Harmonic Convergence Of AI, 5G For The Ultimate CX
While APIs are well understood, Johnson said, “I think we’re still at the beginning of our journey with artificial intelligence and machine learning.” Basic use cases like reconciliation and bot-based investment are only the start. “As we get access to richer sets of data, we can continue to layer AI … on top of our infrastructure to provide customers with better insight and help them make better decisions about how to run their business.”
Conceding that “AI would have been really difficult to manage when we were all still in data centers and had to buy gear,” Johnson said cloud-based systems are giving AI and ML the medium in which to perform new financial feats of legerdemain.
“With cloud and with autoscaling, [it’s] a lot easier for smaller companies to start to explore AI without having to make really big upfront investments,” he said. “As we enable smaller companies to explore these things, we’ll see an explosion of innovation coming out of that.”

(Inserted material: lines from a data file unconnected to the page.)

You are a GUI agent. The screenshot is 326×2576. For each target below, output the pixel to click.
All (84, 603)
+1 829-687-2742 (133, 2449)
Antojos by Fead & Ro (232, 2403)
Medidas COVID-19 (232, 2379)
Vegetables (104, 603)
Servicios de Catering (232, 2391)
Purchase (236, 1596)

Also watch for fireworks around 5G. Johnson is one of legions in the industry who feel that 5G throughput “has the potential to really democratize access to markets. There are certain activities, like interacting with AI models in the cloud, that require pretty fast connectivity. With 5G, all of a sudden, everywhere on Earth, [all markets] could have access to that sort of connectivity.”

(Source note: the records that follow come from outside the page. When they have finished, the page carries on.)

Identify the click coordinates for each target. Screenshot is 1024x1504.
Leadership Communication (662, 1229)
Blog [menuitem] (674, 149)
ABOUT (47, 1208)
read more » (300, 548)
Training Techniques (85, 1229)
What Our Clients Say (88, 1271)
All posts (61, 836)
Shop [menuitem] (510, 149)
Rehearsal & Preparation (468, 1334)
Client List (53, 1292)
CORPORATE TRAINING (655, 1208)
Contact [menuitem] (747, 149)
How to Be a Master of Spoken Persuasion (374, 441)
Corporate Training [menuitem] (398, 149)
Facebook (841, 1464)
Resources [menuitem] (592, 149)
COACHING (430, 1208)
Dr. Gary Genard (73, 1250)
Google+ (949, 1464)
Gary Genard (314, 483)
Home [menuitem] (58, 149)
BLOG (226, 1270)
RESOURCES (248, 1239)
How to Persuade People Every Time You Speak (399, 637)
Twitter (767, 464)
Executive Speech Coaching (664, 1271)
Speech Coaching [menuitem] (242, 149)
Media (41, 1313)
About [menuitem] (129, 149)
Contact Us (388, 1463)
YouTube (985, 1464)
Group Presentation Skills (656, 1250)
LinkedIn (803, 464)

Johnson also noted that “obviously, there’s the payments play here. We don’t know where the future hotspots will be for commerce. It’s really important to make sure there’s access to those markets, that people can get money in and out, so that as companies, we can participate in these innovations, too.”

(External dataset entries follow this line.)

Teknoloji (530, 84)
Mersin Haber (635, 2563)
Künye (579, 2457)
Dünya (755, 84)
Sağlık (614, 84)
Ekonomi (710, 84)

It’s all very technical and complex, of course, but Johnson says humans are calling the shots.
“I think one constant we will see [in the coming years] is that customers will always demand more, as they should,” he predicted. “They should demand better experiences and better service. That means we we have to be customer-centric, [just as] we have to be relentlessly focused on solving problems for our customers, thinking about the fundamentals, understanding the issues our customers are trying to address, and then building solutions that help them solve those problems.”